After 6 weeks of treatment, all distal CMAP amplitudes increased with slight reduction in the degree of conduction block in the median, ulnar, and tibial nerves. Conduction block in the peroneal nerve became apparent following a marked increase (230%) in the distal CMAP amplitude. Conduction velocities were virtually unchanged and distal latencies were modestly improved. At 8 weeks (2 weeks after discontinuing interferon-alpha 2A), distal CMAP amplitudes diminished to pretreatment levels in most nerves, while distal latencies and conduction velocities were similar to the previous study. Because of a decline in the distal amplitude of the peroneal potential, there was a corresponding drop in the degree of conduction block. After 6 weeks of re-treatment with interferon-alpha 2A, the median distal CMAP amplitude again increased, though other conductions were unchanged.

Discussion.

This patient with CIDP had no response to corticosteroids and intravenous gammaglobulin and had only a limited response to plasma exchange, but had substantial improvement following treatment with interferon-alpha 2A. Grip strength, MRC score, Rankin score, and nerve conduction studies improved after several weeks of treatment, and the degree of recovery was greater than with previous immunomodulating therapy. Furthermore, deterioration occurred after interferon was discontinued followed by improvement with reinstitution of therapy. Others have reported improvement in CIDP patients with interferon-alpha, ^[3,4] interferon-beta, ^[5] polyinosinic-polycytidylic (poly-ICLC), ^[6] and after sepsis ^[1]; poly-ICLC and sepsis are potent inducers of interferon. ^[6,7] The mechanism by which interferon induced improvement in our patient is uncertain, but is most likely related to complex immunomodulating effects, perhaps by reducing the levels of proinflammatory cytokines such as tumor necrosis factor or interferon-gamma. Tumor necrosis factor and interferon-gamma have been demonstrated to have a role in the development of inflammatory demyelination. ^[8] Moreover, oral interferon reduces the severity of experimental allergic neuritis in rats, possibly by limiting the production of interferon-gamma. ^[9]

Distal CMAP amplitudes increased in some nerves following interferon-alpha 2A, but there was little change in conduction velocities, distal latencies, and conduction block. The increase in distal amplitudes in our patient suggests that interferon-alpha may have exerted its effects on the distal axon, perhaps by reducing very distal conduction block, ^[10] rather than reducing conduction block in more proximal nerve segments.

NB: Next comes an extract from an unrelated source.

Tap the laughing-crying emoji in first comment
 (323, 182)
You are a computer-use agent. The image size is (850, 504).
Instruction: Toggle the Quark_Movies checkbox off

Interferon-alpha was well tolerated. Fever, myalgias and headache occurred hours after the first several injections, though there were no other adverse effects. Interferon-alpha may be an effective alternative treatment for patients with CIDP refractory to conventional therapy. To confirm this preliminary experience, we have undertaken a prospective trial of interferon-alpha in patients with relapsing or progressive CIDP.

Addendum.

Modified Rankin Disability Scale: 0 = asymptomatic; 1 = nondisabling symptoms that do not interfere daily activities; 2 = slight disability, unable to carry out all activities but still able to look after themselves; 3 = moderate disability, requiring assistance with some activities but able to walk without assistance; 4 = moderately severe disability, unable to walk without assistance and unable to attend to own bodily needs without assistance; 5 = severe disability, totally dependent, requiring constant nursing care and attention.